_What is being asked_
Show each line below that contains the string "field". The match is case-sensitive.

### Supplied data

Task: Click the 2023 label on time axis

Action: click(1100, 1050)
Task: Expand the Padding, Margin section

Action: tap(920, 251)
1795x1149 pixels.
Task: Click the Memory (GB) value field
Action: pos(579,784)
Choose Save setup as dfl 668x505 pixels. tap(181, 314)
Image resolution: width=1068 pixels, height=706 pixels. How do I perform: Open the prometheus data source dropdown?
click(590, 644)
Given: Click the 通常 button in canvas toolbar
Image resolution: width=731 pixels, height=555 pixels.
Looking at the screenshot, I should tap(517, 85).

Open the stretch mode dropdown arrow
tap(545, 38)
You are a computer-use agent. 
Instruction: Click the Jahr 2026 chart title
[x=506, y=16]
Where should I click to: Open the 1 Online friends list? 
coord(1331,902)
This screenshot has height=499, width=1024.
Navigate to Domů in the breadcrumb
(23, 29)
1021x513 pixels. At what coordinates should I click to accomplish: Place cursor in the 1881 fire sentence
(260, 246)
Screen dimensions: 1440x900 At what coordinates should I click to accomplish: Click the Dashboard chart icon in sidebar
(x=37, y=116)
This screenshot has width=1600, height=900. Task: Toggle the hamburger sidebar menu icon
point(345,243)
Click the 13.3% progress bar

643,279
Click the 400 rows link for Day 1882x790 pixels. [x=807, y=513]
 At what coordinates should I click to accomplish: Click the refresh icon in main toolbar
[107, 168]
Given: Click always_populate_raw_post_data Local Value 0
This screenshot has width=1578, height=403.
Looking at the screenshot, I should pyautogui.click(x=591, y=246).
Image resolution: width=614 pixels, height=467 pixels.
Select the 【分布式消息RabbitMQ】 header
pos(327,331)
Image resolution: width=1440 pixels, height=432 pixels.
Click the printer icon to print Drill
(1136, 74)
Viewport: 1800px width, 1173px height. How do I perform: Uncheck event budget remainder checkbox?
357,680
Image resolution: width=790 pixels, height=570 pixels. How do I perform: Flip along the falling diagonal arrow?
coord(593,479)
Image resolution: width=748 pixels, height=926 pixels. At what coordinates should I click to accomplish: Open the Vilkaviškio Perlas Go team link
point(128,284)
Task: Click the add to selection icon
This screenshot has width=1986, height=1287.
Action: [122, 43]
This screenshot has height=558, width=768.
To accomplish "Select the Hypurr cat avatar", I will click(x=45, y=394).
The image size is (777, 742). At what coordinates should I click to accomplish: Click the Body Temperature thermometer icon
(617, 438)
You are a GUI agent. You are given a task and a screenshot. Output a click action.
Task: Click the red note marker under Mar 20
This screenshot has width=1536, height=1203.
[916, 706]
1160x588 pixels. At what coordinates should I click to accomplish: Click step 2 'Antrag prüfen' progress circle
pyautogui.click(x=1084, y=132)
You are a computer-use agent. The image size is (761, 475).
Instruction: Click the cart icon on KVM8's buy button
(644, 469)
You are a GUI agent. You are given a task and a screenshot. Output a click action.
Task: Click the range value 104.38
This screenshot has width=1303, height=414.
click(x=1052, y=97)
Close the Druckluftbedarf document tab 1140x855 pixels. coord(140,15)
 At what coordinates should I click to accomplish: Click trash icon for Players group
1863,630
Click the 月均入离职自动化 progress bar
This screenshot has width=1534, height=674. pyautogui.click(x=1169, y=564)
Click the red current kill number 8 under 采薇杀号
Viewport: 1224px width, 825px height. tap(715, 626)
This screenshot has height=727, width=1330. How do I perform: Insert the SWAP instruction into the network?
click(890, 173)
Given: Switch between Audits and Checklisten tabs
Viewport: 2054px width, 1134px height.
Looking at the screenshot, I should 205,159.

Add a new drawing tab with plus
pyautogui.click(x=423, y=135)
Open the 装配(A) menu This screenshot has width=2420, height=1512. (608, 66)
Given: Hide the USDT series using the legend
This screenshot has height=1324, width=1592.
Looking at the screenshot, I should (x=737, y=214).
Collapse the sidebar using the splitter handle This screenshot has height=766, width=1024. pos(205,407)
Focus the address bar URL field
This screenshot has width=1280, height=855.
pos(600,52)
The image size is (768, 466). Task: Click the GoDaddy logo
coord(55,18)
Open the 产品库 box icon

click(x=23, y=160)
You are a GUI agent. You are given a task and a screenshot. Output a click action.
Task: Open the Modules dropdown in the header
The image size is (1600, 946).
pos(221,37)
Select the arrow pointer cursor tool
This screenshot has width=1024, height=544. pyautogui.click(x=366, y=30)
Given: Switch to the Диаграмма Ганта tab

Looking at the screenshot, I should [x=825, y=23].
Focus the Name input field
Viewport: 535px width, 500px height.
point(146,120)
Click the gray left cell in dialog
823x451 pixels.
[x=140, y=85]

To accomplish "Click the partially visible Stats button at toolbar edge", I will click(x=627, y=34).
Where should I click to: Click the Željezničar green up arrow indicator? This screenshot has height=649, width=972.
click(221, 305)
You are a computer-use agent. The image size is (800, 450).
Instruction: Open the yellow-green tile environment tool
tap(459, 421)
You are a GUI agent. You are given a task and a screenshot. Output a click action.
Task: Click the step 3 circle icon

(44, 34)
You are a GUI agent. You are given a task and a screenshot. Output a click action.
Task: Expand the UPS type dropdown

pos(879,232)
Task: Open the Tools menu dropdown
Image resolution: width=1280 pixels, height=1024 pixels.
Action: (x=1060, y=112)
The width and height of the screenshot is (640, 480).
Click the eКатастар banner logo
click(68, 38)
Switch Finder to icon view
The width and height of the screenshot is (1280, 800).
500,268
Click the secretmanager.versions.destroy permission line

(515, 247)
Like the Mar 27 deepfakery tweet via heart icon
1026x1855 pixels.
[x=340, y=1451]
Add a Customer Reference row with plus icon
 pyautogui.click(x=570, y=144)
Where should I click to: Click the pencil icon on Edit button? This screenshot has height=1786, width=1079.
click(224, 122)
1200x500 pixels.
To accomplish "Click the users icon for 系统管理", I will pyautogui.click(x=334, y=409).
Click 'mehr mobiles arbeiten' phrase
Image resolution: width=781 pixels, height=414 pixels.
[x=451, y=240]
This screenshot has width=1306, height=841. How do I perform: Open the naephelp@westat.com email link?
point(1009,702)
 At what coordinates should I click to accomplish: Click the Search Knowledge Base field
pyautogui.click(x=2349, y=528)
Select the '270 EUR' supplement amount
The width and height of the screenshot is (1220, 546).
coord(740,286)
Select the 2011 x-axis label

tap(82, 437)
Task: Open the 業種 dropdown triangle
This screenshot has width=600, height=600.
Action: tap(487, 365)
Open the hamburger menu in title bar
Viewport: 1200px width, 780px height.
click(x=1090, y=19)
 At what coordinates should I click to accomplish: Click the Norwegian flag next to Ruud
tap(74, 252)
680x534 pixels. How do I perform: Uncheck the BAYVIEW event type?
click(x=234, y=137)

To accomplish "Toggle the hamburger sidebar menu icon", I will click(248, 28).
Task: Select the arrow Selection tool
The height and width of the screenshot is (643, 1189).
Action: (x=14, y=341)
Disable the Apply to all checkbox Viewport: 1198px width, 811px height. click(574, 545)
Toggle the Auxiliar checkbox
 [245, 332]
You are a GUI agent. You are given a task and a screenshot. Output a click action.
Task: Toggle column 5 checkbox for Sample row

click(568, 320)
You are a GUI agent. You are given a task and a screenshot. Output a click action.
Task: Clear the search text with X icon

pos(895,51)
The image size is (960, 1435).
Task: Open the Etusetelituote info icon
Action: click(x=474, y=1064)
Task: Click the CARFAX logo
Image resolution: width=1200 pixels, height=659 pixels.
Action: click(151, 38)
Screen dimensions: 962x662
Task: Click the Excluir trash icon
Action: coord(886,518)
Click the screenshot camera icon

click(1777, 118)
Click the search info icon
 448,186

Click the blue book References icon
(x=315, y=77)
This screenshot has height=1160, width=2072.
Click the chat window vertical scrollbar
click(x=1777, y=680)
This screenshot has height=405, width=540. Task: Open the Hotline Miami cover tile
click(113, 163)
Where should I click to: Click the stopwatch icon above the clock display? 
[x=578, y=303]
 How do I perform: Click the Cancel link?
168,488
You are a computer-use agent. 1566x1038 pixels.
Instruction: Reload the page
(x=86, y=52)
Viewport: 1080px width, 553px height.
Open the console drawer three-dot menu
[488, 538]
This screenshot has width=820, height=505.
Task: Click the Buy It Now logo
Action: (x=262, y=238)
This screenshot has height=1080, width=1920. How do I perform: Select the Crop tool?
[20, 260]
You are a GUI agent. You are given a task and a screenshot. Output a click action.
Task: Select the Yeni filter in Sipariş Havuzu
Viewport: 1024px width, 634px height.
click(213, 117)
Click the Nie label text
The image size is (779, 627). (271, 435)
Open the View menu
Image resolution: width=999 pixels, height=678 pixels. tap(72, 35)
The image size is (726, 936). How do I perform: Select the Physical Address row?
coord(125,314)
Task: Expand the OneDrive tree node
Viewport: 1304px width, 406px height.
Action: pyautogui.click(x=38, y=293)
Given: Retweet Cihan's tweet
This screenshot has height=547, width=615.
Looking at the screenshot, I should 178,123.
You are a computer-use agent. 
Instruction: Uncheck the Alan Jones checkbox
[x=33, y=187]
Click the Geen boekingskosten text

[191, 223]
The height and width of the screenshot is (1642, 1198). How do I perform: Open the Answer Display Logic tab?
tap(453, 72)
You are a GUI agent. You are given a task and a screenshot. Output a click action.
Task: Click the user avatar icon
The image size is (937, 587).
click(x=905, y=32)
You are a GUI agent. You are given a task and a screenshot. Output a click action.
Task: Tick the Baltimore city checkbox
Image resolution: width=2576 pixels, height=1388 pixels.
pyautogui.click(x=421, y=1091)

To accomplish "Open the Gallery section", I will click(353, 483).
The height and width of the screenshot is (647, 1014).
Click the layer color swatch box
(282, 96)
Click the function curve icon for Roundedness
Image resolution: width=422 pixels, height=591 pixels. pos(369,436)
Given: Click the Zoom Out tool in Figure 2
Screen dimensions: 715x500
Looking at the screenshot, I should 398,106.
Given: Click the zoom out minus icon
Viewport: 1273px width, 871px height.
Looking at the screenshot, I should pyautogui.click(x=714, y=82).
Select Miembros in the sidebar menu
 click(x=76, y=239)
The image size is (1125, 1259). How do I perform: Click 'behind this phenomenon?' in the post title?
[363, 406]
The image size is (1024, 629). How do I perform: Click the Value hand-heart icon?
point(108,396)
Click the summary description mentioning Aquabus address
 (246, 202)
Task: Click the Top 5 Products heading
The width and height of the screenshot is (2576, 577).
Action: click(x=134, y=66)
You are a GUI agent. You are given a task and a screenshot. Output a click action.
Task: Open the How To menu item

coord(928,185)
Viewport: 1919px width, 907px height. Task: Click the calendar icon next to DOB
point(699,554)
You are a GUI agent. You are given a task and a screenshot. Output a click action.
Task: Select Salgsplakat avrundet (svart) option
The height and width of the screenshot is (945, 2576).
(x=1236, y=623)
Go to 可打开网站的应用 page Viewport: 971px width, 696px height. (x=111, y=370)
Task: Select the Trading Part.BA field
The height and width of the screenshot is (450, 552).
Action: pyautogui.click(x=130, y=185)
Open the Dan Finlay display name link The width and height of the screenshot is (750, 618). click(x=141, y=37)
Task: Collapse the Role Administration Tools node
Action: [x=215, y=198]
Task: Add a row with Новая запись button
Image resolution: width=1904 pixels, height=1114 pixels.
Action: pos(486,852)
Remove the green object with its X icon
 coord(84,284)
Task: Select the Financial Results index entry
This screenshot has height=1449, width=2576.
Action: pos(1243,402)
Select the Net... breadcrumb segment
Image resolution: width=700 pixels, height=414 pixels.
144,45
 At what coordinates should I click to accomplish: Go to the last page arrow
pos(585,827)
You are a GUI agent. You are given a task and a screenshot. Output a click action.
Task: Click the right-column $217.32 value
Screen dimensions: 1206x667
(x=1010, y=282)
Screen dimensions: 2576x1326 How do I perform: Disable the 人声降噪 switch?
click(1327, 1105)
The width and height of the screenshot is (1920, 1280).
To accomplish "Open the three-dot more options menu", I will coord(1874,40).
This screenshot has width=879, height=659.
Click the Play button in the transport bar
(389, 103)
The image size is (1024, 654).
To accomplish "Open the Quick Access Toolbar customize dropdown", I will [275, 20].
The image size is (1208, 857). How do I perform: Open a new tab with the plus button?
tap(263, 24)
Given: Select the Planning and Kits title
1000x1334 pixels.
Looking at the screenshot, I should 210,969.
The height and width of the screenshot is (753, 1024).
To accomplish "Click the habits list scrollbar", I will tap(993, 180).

######

_Solved problem_
Task: Click the Memory (GB) value field
Focus the address bar URL field
Focus the Name input field
 At what coordinates should I click to accomplish: Click the Search Knowledge Base field
Task: Select the Trading Part.BA field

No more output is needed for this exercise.